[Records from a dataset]

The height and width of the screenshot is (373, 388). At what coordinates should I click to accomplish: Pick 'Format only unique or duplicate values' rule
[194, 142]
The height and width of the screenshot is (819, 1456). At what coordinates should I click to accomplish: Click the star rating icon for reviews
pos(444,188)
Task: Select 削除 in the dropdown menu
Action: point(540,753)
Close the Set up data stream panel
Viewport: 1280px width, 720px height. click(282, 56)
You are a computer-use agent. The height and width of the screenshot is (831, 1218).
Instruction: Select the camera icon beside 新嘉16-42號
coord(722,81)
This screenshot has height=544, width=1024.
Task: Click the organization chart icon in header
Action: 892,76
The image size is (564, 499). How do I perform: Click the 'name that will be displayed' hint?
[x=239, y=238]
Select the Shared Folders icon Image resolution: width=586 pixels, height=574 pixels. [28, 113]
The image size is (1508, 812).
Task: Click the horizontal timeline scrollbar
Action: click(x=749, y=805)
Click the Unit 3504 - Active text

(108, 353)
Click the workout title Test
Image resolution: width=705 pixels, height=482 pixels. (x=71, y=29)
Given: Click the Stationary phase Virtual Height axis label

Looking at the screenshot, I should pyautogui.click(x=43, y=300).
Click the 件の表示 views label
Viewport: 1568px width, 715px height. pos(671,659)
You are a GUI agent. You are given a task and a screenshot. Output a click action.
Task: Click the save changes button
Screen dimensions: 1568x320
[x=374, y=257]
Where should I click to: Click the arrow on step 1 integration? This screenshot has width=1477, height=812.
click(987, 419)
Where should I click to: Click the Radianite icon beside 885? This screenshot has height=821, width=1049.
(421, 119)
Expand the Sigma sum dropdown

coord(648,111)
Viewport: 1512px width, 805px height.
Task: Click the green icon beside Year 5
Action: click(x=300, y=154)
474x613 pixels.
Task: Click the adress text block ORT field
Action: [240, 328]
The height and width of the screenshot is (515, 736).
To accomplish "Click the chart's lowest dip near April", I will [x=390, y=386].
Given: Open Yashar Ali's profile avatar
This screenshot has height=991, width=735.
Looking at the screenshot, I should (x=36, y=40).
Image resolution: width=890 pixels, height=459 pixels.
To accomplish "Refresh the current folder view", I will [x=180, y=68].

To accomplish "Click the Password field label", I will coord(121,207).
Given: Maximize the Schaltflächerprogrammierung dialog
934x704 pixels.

**Exercise description**
Pick from the records each line that contains the word "agent" and show it.

**Solution below**
You are a computer-use agent. The height and width of the screenshot is (831, 1218).
You are a GUI agent. You are given a task and a screenshot. Output a click action.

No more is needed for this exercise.